GIVEN REQUEST A:
Answer these questions using the Watergate passage:
(i) On what date does the trial in Judge John Sirica's courtroom take place?
(ii) Which candidate did voters not want to vote for in November?
(iii) Which newspaper's investigative reporting by Woodward and Bernstein raised its profile?
GIVEN REQUEST B: Proceed with the Watergate passage, writing on from the point where it stops.

PASSAGE GIVEN:
·····
Just turned 62 and also not a crook!

In just nine days I’ll only have nine years left to try to create my Pax Longa in time for the 250th.

I’ll be 64 in a month. And I am as honest as the hour is long.

So, like, 60%?

My how time flies!

The Watergate 7 Go On Trial

It’s January 10, 1973, and Judge John Sirica finds his courtroom to be absolutely packed as the trial of the five Watergate burglars and their two planning accomplices go on trial. And so on January 9th while Nixon was enjoying the reverie of his happy birthday and seemingly ascendant presidency there are a couple of things he was not aware of that probably would’ve put a real wet blanket on things.

First, he and his inner circle (and honestly most politicians across both parties in Washington) have, far, far underestimated the curiosity of Americans with regards to Watergate. Yes, no one paid a bit of attention to Watergate when they voted for President in November. But the public interest in the scandal feels like kind of a unique moment in US history.

It’s as if the country collectively decided to put a pin in the scandal. They didn’t want to vote for McGovern, and besides…it just seemed crazy that the higher-ups at the White House would be involved in this kind of stuff. Kind of a case where people really did want to accept the Occam’s Razor explanation: it was far more conceivable that the Watergate break-in was some rogue element of the fringe end of the campaign acting on their own without authorization. It just made no sense that Nixon or his campaign or the White House would get involved – everyone had known for over a year that Nixon was going to coast to victory in 1972.

But that didn’t mean there wasn’t any interest in the scandal. People absolutely wanted to know just what the heck was up with that break-in that didn’t make even a tiny bit of sense. They wanted it sorted out for them.

And news media was happy to step in and do that sorting out. The Washington Post investigatory reporting by Woodward and Bernstein had raised the profile of that once sleepy hometown paper. But they’d so dominated the reporting that other news media just sort of stood on the sidelines.
·····
Target pointing data:
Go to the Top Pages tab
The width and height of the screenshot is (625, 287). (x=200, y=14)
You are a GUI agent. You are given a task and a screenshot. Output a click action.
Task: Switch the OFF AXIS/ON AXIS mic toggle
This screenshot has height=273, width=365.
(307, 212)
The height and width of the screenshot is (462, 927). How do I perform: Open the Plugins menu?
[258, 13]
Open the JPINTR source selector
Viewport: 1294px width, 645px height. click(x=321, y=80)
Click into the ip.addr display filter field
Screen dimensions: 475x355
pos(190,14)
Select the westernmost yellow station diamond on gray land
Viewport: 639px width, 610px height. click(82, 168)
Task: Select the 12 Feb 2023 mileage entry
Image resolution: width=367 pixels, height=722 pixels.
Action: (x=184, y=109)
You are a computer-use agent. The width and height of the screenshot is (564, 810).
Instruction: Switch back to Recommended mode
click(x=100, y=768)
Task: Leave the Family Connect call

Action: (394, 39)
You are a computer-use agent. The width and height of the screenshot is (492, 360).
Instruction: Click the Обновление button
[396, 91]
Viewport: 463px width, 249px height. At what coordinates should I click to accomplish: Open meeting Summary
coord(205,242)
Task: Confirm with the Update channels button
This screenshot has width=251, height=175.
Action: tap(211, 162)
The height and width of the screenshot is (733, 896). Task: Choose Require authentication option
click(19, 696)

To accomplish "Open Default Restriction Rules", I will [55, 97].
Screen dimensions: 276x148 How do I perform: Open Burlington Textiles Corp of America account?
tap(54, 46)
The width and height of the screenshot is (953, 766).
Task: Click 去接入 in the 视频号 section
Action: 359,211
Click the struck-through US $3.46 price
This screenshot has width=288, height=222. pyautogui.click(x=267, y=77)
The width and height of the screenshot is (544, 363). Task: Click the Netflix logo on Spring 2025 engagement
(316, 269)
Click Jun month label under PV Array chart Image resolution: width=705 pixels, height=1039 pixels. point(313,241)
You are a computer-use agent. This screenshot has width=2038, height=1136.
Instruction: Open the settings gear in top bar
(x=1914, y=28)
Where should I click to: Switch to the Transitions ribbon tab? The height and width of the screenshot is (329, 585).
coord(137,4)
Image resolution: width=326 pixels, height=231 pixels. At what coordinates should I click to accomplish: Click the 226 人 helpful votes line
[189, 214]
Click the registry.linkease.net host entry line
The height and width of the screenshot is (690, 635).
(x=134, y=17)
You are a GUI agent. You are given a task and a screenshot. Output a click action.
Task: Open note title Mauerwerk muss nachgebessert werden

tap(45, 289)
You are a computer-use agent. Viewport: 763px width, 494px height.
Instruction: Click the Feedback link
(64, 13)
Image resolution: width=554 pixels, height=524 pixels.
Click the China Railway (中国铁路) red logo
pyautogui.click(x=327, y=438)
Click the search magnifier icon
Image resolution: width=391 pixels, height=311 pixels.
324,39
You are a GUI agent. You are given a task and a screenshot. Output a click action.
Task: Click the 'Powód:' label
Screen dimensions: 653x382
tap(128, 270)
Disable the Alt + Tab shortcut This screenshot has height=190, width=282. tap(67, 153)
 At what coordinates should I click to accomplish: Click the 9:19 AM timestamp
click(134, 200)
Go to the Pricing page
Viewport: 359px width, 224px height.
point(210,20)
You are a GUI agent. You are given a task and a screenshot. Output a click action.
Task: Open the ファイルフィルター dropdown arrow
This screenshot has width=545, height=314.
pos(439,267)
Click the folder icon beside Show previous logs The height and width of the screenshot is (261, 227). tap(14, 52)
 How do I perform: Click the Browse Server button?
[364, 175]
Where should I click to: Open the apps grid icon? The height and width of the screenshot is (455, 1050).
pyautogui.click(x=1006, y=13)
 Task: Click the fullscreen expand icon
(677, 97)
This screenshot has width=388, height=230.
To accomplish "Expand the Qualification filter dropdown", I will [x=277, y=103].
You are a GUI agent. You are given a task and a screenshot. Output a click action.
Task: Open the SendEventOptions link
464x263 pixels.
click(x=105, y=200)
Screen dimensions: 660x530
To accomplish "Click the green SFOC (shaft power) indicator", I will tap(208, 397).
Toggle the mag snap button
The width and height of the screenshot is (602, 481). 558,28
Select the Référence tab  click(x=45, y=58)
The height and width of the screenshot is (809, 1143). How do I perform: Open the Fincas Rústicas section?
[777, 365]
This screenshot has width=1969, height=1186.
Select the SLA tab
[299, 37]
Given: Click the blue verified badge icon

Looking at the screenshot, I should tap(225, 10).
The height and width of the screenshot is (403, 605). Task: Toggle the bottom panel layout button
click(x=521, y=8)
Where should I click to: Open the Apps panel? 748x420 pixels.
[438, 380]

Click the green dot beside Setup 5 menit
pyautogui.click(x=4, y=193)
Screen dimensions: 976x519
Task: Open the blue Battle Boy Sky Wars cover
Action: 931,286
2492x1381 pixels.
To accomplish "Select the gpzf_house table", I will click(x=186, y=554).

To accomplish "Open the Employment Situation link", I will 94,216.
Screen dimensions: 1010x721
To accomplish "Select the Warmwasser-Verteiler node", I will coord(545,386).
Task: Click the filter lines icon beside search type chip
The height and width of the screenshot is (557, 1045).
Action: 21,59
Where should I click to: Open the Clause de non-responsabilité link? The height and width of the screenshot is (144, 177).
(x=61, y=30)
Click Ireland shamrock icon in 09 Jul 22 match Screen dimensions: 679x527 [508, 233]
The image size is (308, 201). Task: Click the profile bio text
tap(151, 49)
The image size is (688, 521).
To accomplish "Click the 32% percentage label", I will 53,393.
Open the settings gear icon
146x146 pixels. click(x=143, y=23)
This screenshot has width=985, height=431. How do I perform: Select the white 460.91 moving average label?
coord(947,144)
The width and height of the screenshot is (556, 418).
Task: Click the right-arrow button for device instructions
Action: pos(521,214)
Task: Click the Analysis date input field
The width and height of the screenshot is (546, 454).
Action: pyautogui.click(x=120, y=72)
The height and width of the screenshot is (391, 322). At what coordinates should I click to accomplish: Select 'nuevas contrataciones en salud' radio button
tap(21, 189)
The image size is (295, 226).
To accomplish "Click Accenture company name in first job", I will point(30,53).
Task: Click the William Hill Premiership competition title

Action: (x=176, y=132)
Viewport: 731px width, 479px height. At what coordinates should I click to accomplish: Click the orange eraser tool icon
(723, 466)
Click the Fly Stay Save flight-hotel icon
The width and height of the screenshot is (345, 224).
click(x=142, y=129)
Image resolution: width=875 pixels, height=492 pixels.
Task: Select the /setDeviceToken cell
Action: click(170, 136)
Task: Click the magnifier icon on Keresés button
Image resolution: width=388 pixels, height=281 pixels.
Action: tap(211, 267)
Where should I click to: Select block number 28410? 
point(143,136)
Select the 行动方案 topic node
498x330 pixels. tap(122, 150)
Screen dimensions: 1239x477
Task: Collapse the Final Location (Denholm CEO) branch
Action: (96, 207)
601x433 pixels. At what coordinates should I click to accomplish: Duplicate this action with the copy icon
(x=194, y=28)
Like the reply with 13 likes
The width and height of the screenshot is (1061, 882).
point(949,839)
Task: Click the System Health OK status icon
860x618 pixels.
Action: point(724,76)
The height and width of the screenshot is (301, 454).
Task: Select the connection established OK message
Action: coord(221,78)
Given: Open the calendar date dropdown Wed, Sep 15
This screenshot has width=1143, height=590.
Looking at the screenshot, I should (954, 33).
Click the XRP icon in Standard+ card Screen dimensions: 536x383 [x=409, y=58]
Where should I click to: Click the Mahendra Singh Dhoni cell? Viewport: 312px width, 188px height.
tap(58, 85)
·····
EXERCISE ANSWER A:
(i) January 10, 1973.
(ii) McGovern.
(iii) The Washington Post.

EXERCISE ANSWER B:
The trial offered what appeared to be at least a quick, last chance to jump back in. And so all three major news networks in the US – and PBS – were in. So too were the AP, UPI, the LA Times and Wall Street Journal, amongst a host of local newspapers across the land, as well as Time and Newsweek, the two major news weekly magazines. (It’s hard to overemphasize the reach of Time and Newsweek at the time; a huge percentage of homes in suburban American in the 1970s were subscribed to one or the other.)

And finally, the venerable and influential New York Times was back in on the story, and in a big way. The Times had assigned young, renowned reporter Seymour Hersh (who’d broken the My Lai massacre story) to the Watergate beat.

Thus and so, if Nixon and his advisors had realized this, it’s likely the President’s birthday might’ve been a more somber affair. There was another thing the President didn’t know – but that White House Counsel John Dean and Chief of Staff Haldeman both did know, and hadn’t told him yet.

Maximum John

A week before the trial, Judge John Sirica had obliquely laid out some points of interest for the lead trial lawyers of each of the accused. The judge had seen enough evidence in the grand jury phase that he didn’t much care if everyone pleaded guilty or not. He wanted that evidence presented in open court, so if everyone copped to guilt, he was going to make sure that the sentencing hearings last weeks so that the evidence could be presented there.

Sirica was convinced that the things went far further than the seven men who’d stand trial in his courtroom in a week, and watching the grand jury process play out, he was spectacularly unenthused by the job done by the three lead prosecutors in the US Attorney’s office. Sirica told the attorneys (and the prosecution team in a separate meeting) that all he’d read about was how tightly and centrally controlled the Nixon campaign was. Therefore, it was beyond belief to him that somehow a rogue operation with no support elsewhere in the campaign had somehow got its hands on a quarter of a million dollars of campaign funds to commit the break-in with.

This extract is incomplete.